• RECORD EXCERPTS:
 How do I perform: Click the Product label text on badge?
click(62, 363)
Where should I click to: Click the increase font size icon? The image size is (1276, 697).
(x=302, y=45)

--

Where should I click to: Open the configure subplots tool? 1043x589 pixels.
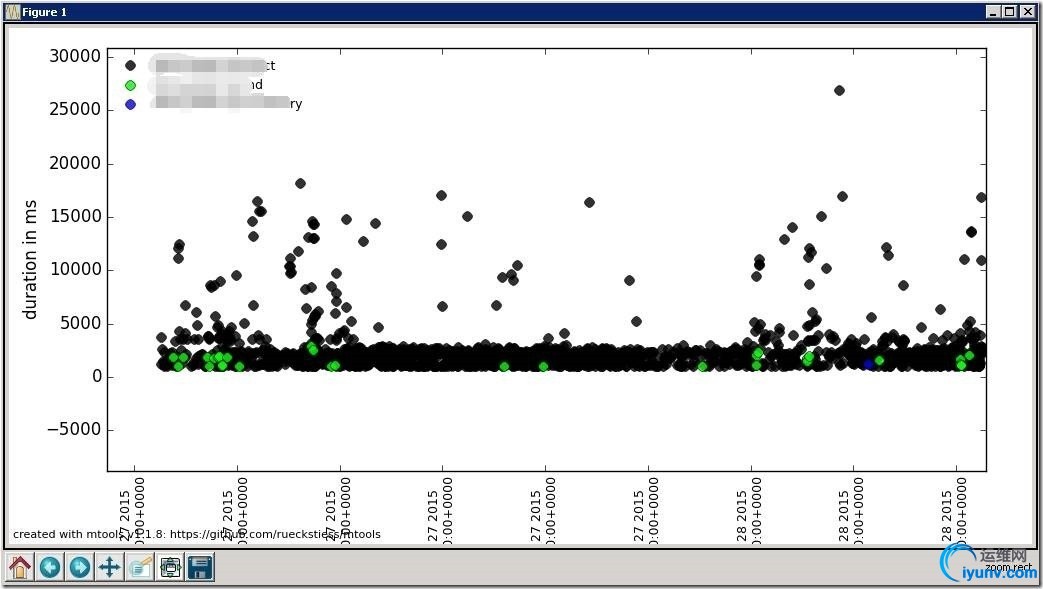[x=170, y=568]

...

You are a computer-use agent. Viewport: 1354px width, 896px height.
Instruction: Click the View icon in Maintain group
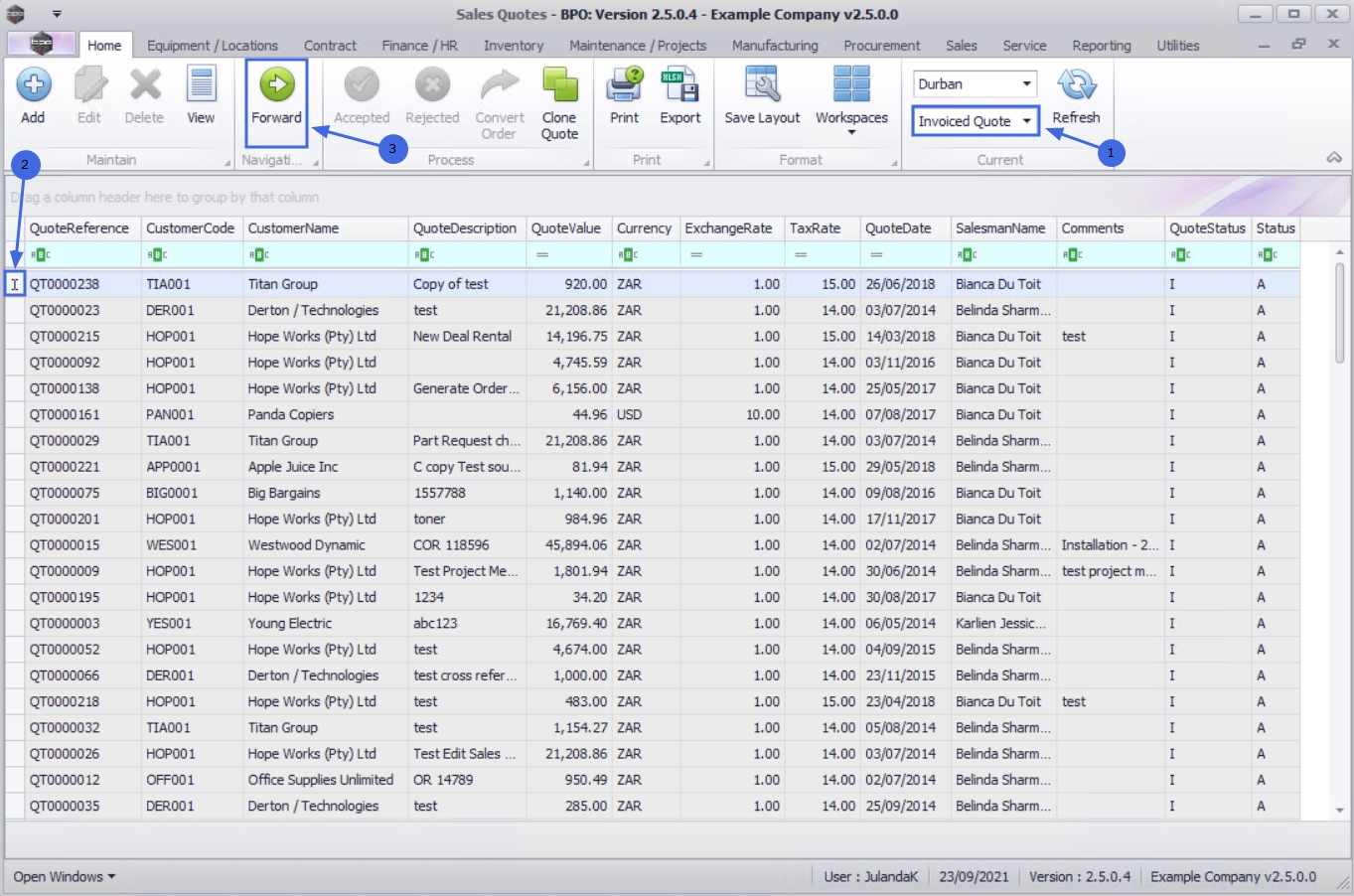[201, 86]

• PROBLEM STATEMENT: Count how many lines in the entries above contain the string "should", treating uppercase and lowercase letters as different. Reply with the number alone.

• TASK RESPONSE: 2